2.      DIVIASI ATAS TANAH
     Tentang tanah pertanian banyak masalah dan problema yang harus diselesaiakn, artinya
semakin lama semakin kecil sehingga terwujudlah petani-petani yang ekonomis lemah, hal demikian disebabkan karena terjadinya diviasi tatau perpecahan (dalam) hak kepe-milikannya. Menurut MUBYARTO dalam "Pengantar Ekonomi Pertanian" tentang perpecahan tanah milik itu terutama pesawah-an-pesawahan yang dimiliki oleh para petani, ditimbulkan oleh macam-macam sebab, misalnya karena jual beli, pewarisan dan hibah perkawinan serta sistem penyakapan. Walaupun landreform (1960) berusaha untuk membatasi luas minimum sawah garapan, tetapi karena sebagian besar sebab-sebab di atas berhubungan erat dengan adat dan belum ada car a lain yang lebih baik untuk menggantinya, maka proses tersebut masih
berjalan terus.
    Jika ditinjau dari sosiologj hukum, maksud pemerintah mengatur  tentang batas  minimum pemilikan tanah adalah sangat tepat. Keterpaduan antara desakan keperluan hidup dan ke-tidakmampuan untuk memperoleh jalan keluarnya telah membutakan pikiran manusia yang akibatnya akan melahirkan per-buatan-perbuatan anekad tanpa mengindahkan lagi norma-norma kehidupan bermasyarakat. Keadaan deviasi tanah di bagian Jawa sulit untuk ditetapkan batas minimumnya mengingat kenyataan rata-rata pemilikan tanah yang hanya seluas 0,64 hektar tersebut, sejalan dengan usaha-usaha meningkatkan    transmigrasi.

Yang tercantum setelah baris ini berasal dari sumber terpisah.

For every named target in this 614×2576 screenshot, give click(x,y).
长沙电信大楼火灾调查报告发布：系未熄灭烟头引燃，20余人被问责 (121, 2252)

     Deviasi pertanahan dapat dilakukan   pencegahan   agar tidak merugikan rakyat untuk   melakukan diviasi tanah di Jawa dan daerah-daerah lain yang telah termasuk padat. Dalam aturan pemerintah masih diperkenankannya diviasi tanah di daerah padat baik berdasarkan hukum waris maupun hukum untuk memotivasi para petani beserta keluarganya untuk tetap tinggal di daerah-daerah padat, karena mereka masih mem-punyai harapan bahwa pada suatu waktu akan memiliki sebidang tanah, walaupun tanah tersebut sangat kecil luasnya yang sudah pasti tidak akan memberikan hasil yang memungkinkan bagi kesejahteraan hidup mereka. Akibat deviasi tanah milik yang berkelanjutan di daerah padat, dimana tanah-tanah pertanian menjadi relatif semakin kecil maka para pemiliknyapun tentu akan mengusahakan sendiri penggarapannya, dengan demikian para penyakap dan para penggarap akan kehilangan mata pencahariannya sehingga bertambahnya pengangguranpun tidak akan dapat dihindarkan lagi, kesuhtan hidup menjadi semakin bertambah berat. Untuk melaksanakan   larangan  deviasi  tanah  di  daerah-daerah padat mungkin akan dirasakan sangat berat karena akan menimbulkan masalah baru dan akan merugikan petani itu sendiri. Dengan demikian maka batas minimal pemilikan tanah dapat ditentukan luasnya dengan berpedoman pada kemampuan tanah miliknya itu untuk memproduksi hasil-hasil pertanian   yang   minimal  dapat  mencukupi  kebutuhan  pangan.
    Dalam menentukan batas jumlah anggota keluarga yang mempunyai kewenangan untuk mengelola dan mengolah tanah pertanian yang dimilikinya sesuai dengan batas minimum kepemilikan tanah, sejumlah anggota keluarga yang melebihi batas jumlah tersebut dan telah berkeluarga (menikah) diwajibkan untuk melaksanakan penyebaran ke luar daerah padat dengan mendapat jaminan memperoleh lahan pertanian (2 hektar), tentang sarananya dan bekal/pembiayaan hidup sampai lahan pertaniannya berproduksi yang memungkinkan kelangsungan hidupnya dengan baik. Dengan demikian maka akan timbul beberapa permasalahan yang akan menyertai deviasi tanah ini, adapun problema itu adalah sebagai berikut:
           a.Tanah milik di daerah padat dapat dipertahankan terus batas minimum kepemilikannya,
           b.Para petani pemilik tanah akan sangat memperhatikan ketentuan-ketentuan pembatasan 
               kelahiran anak,
           c. Anggota keluarga para pemilik tanah yang telah menikah terpanggil oleh kewajibannya
             untuk melakukan penyebar­an ke lahan-lahan pertanian yang masih luas dan turut serta
             dapat berperan serta melakukan pembangunan di daerahnya yang baru ditemapatinya itu.
             Hal ini disebabkan karena kehidupan di perkotaan sangat minim dapat memberikan atau    
             menyediakan lapangan kerja bagi mereka, sehingga akhirnya mereka akan melakukan
             penyebaran pula ke daerah-daerah yang menyediakan lahan-lahan pertanian bagimereka.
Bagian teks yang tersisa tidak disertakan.